▸ EXTRACTED INFORMATION
══════

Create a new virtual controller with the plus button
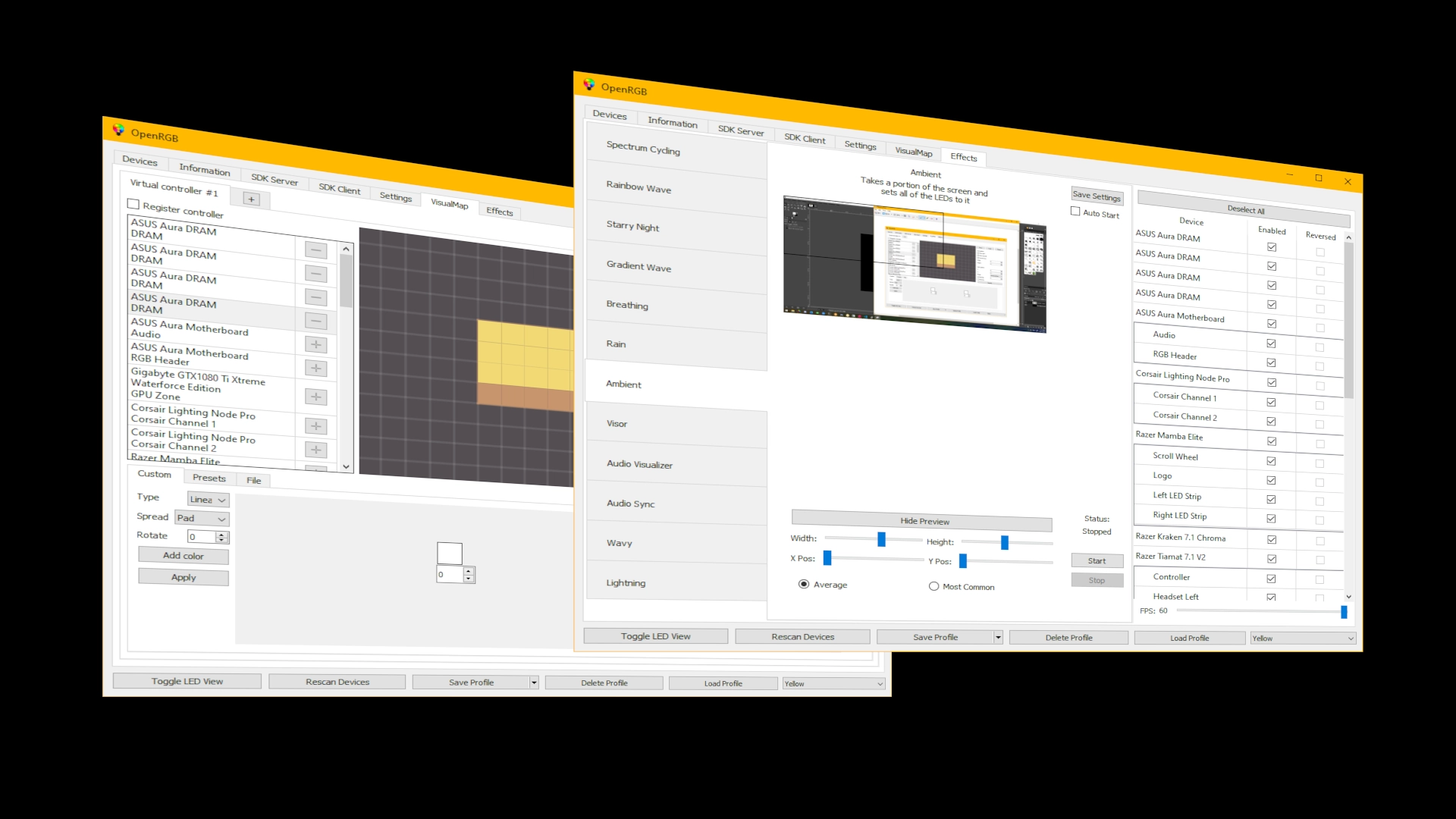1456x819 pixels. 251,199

══════

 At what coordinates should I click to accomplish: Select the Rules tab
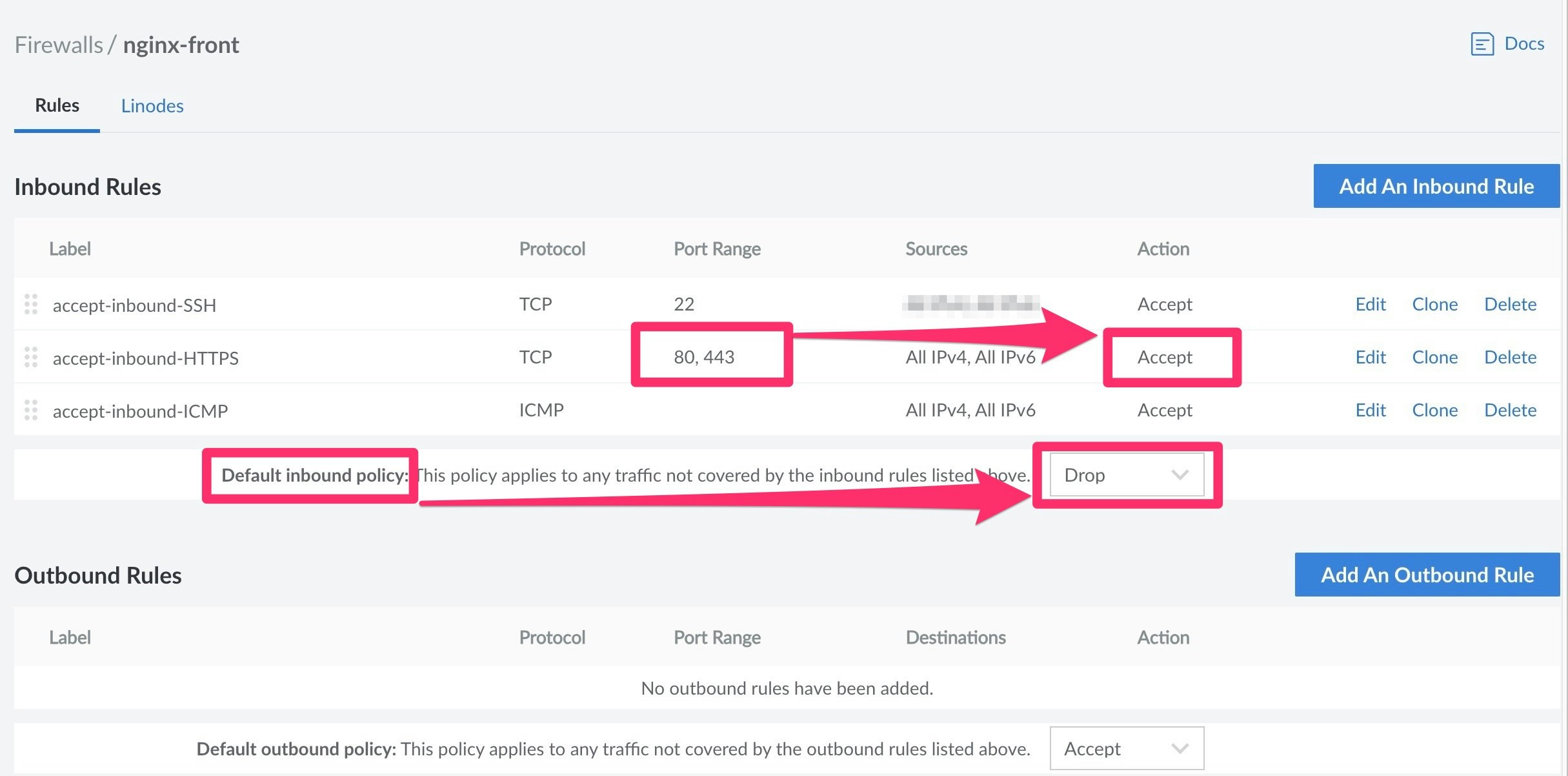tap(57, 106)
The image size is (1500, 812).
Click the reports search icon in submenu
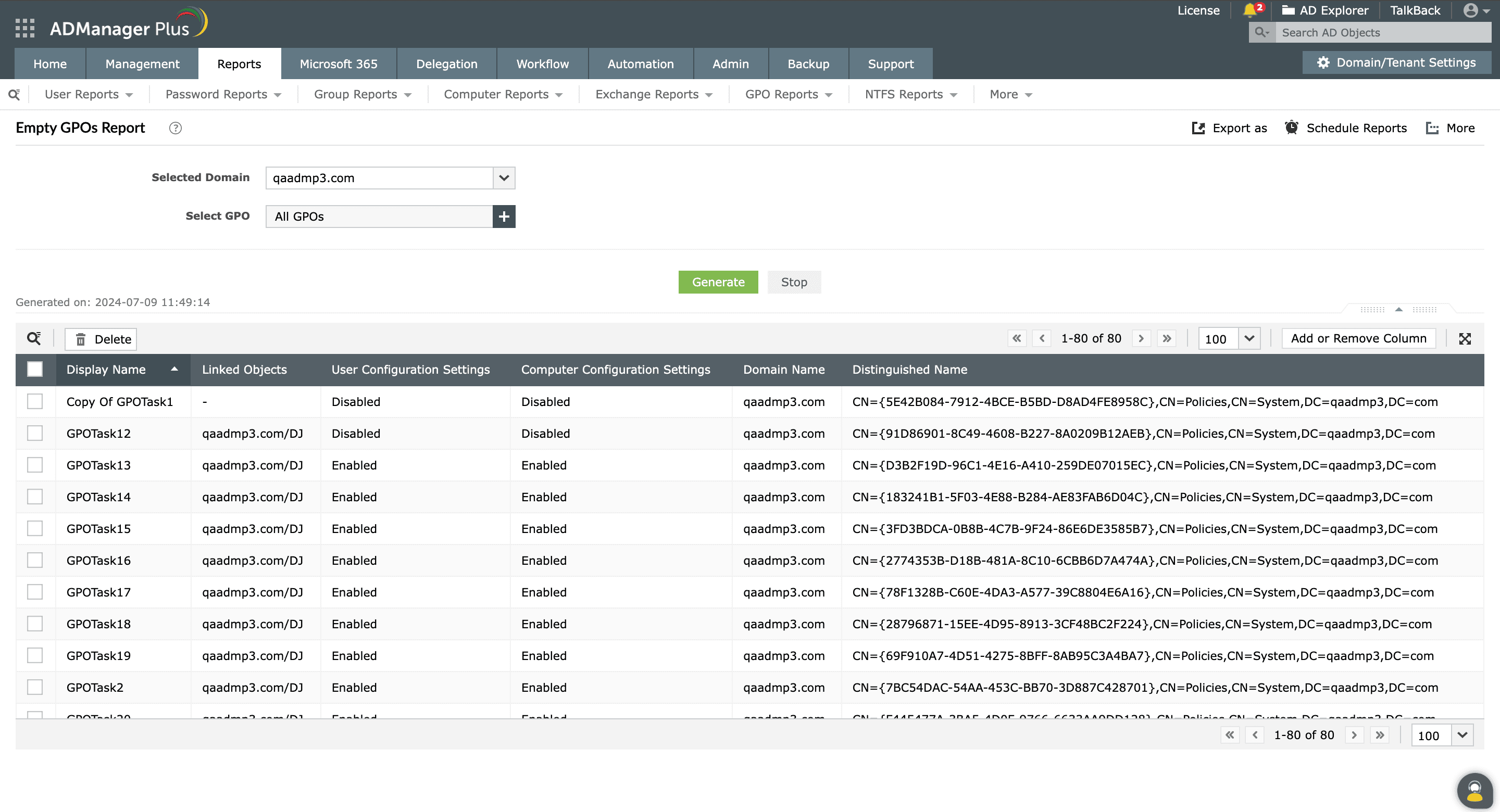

══════

▸ EXERCISE BRIEF
Go to the line above holding "At what coordinates", then copy exactly each line down to and including the one holding "Click the reports search icon in submenu", leaving pictures out.

▸ ANSWER TO THIS PROBLEM
 At what coordinates should I click to accomplish: Select the Rules tab
tap(57, 106)
The image size is (1500, 812).
Click the reports search icon in submenu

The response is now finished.